刚才说了annotation文件夹下有json文件，假设这个json文件的路径为ann_path(包括json)
把这个路径传给COCO API

self.coco_api = COCO(ann_path)

然后你就能用这个coco_api提取各种数据，
比如提取类别转为label

self.cat_ids = sorted(self.coco_api.getCatIds())
self.cat2label = {cat_id: i for i, cat_id in enumerate(self.cat_ids)}

提取类别的名称

self.cats = self.coco_api.loadCats(self.cat_ids)
self.class_names = [cat["name"] for cat in self.cats]

提取img_id, 每个id对应一个img文件名，还能根据这个img_id提取对应的annotation,
把img_id对应的信息全部放到img_info里面

self.img_ids = sorted(self.coco_api.imgs.keys()) #这个是全部图片的img_id,需要的时候根据idx提取一个
img_info = self.coco_api.loadImgs(self.img_ids)

所以后面能用img_info干什么呢。
从pytorch的__getitem__函数说起吧，
getitem函数会传入一个idx, 提取这个idx对应的图片和annotation.

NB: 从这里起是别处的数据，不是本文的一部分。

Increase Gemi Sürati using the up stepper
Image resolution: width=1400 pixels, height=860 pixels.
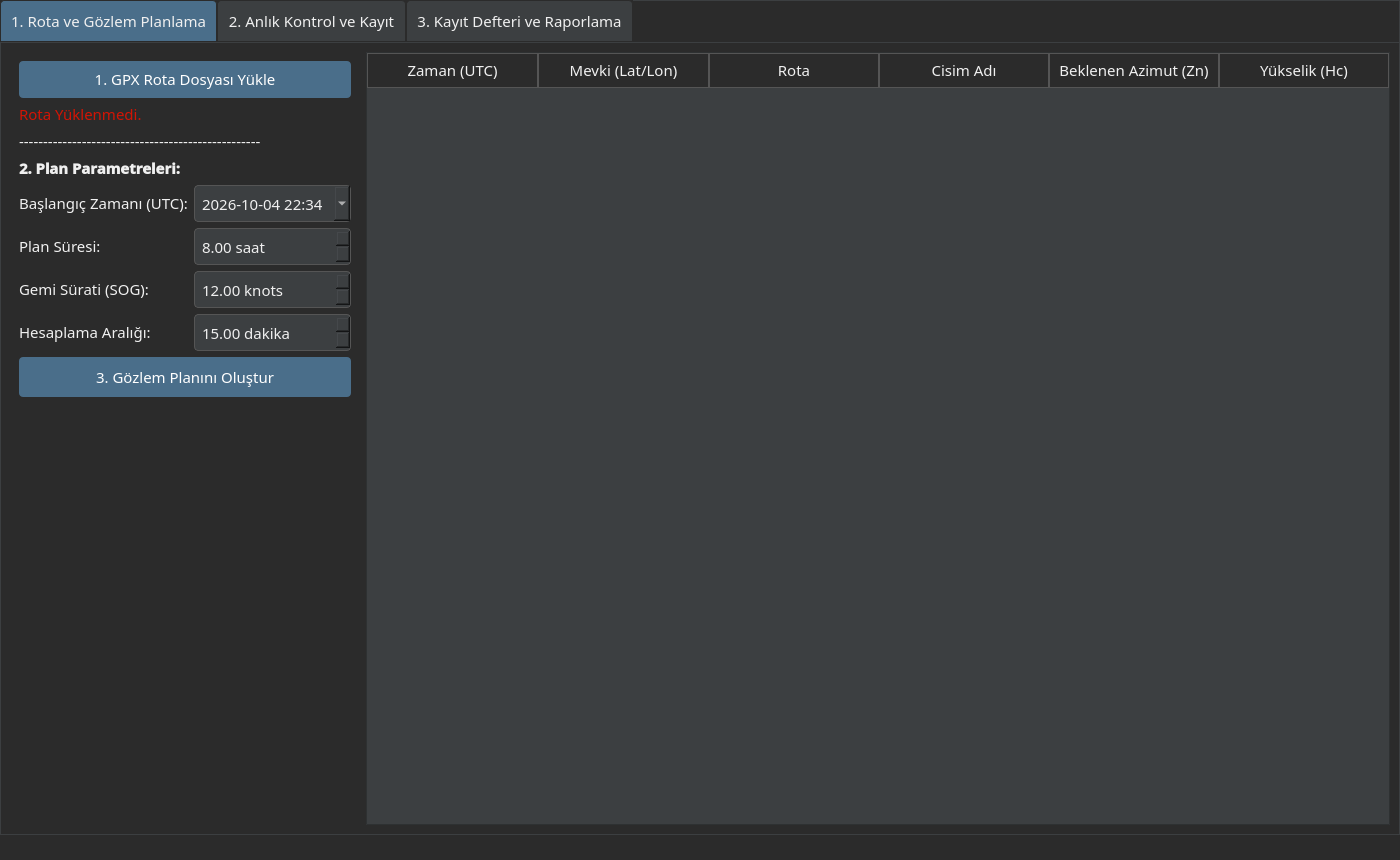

我们可以根据上面得到的全部图片的img_id, 也就是self.img_ids, 得到idx对应的img_id
再根据这个img_id得到这个图片对应的annotation

img_id = self.img_ids[idx]
ann_ids = self.coco_api.getAnnIds([img_id])
anns = self.coco_api.loadAnns(ann_ids)

得到图片的文件名，于是可以读取图片

file_name = self.coco_api.loadImgs(img_id)[0]['file_name']
if file_name.startswith('COCO'):
    file_name = file_name.split('_')[-1]

path = osp.join(self.root, file_name)
assert osp.exists(path), 'Image path does not exist: {}'.format(path)

img = cv2.imread(path)

下面说如何获得目标框，类别和分割mask
一个图片可能对应多个目标框，所以一个img_id提取出的anns里面可能有多个annotation,
可以用一个循环把它们读出来

for ann in anns:
    if ann.get("ignore", False):
        continue
    x1, y1, w, h = ann["bbox"]  #目标框是(x,y,w,h)形式
    if ann["area"] <= 0 or w < 1 or h < 1:
        continue
    if ann["category_id"] not in self.cat_ids:
        continue
    bbox = [x1, y1, x1 + w, y1 + h]  #有需要的话转为(x1,y1,x2,y2)形式
    
    gt_bboxes.append(bbox)
    gt_labels.append(self.cat2label[ann["category_id"]])
    
    gt_masks.append(self.coco_api.annToMask(ann).reshape(-1))  #提取分割mask
    
    gt_keypoints.append(ann["keypoints"])  #提取特征点

需要注意的是一个图片里面可能没有目标框，也就是annotation为[ ],
这种情况就不要把它当作训练图片了，需要重新采样，
所以需要这样一个流程

    def __getitem__(self, idx):
        
        while True:
              data = self.get_train_data(idx) #annotation为空时要返回None
              if data is None:
                  idx = self.get_another_id()
                  continue
              return data

    def get_another_id(self):
        return np.random.random_integers(0, len(self.data_info) - 1)